**Given exercise:** Copy out every line of the material below word for word, omitting the pictures.

** Start The input **

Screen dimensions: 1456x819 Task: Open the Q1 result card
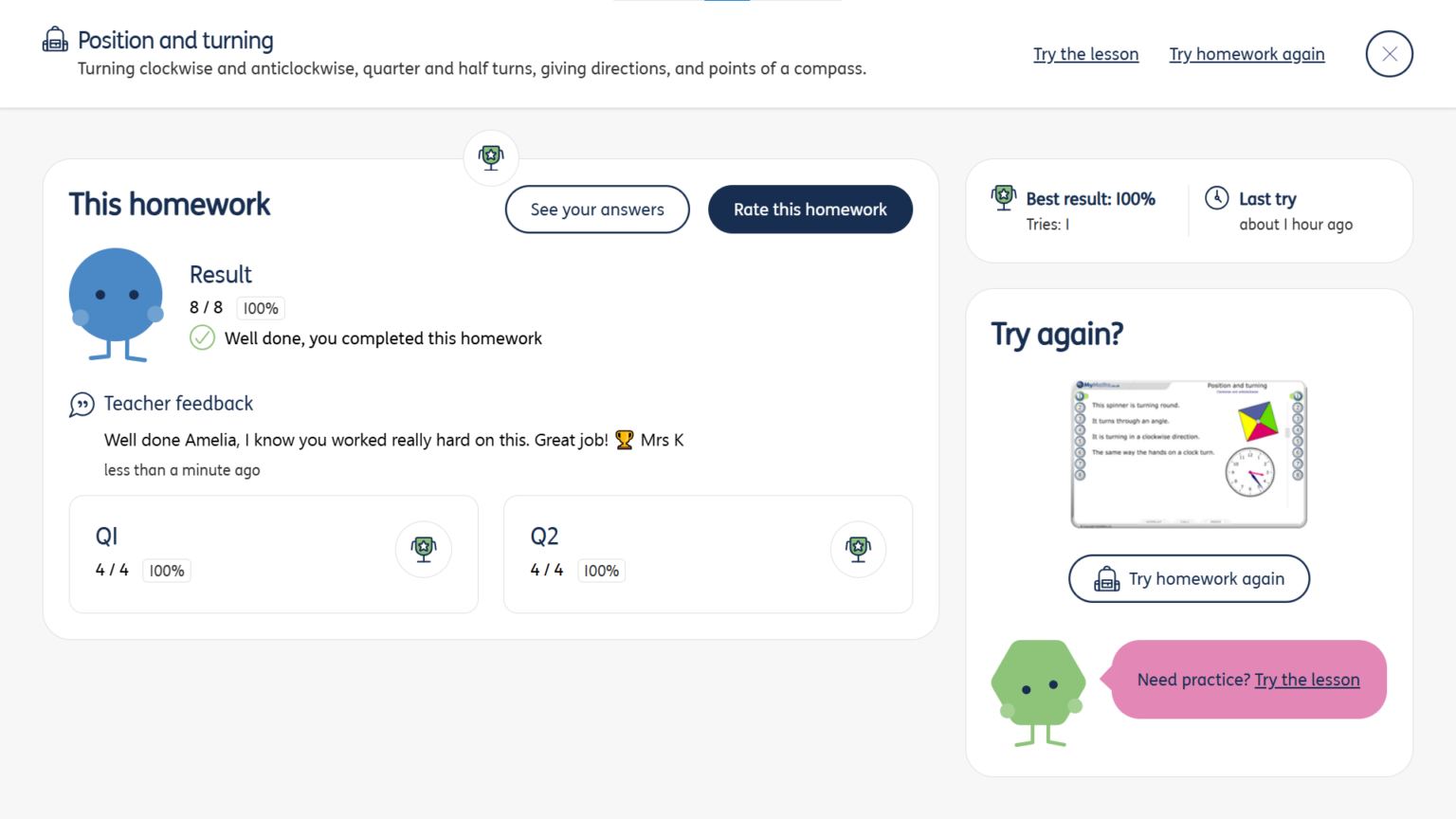pos(274,555)
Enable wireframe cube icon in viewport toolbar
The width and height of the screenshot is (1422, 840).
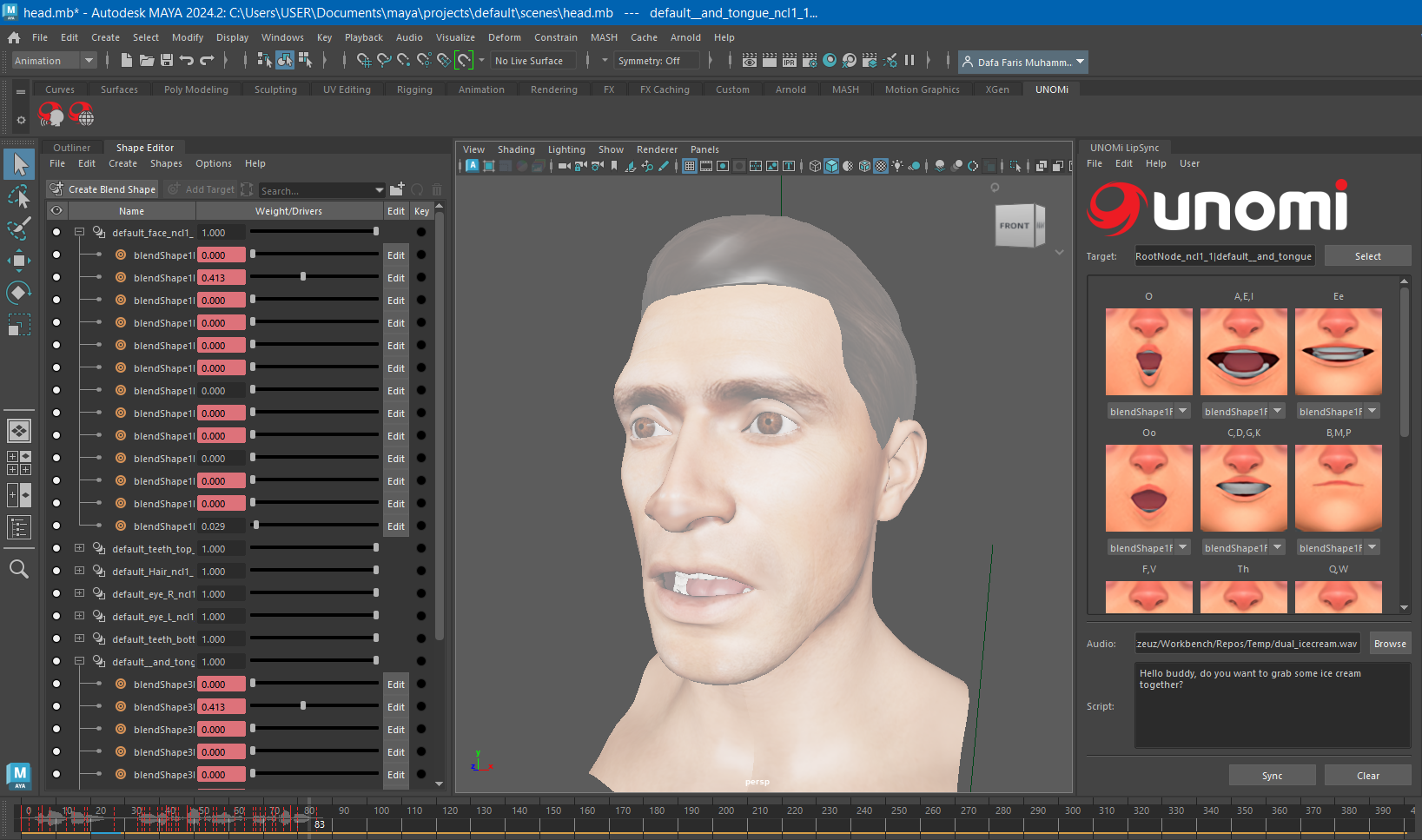(x=814, y=166)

** End The input **

**Exercise solution:**
Screen dimensions: 1456x819 Task: Open the Q1 result card
pos(274,555)
Enable wireframe cube icon in viewport toolbar
The width and height of the screenshot is (1422, 840).
(x=814, y=166)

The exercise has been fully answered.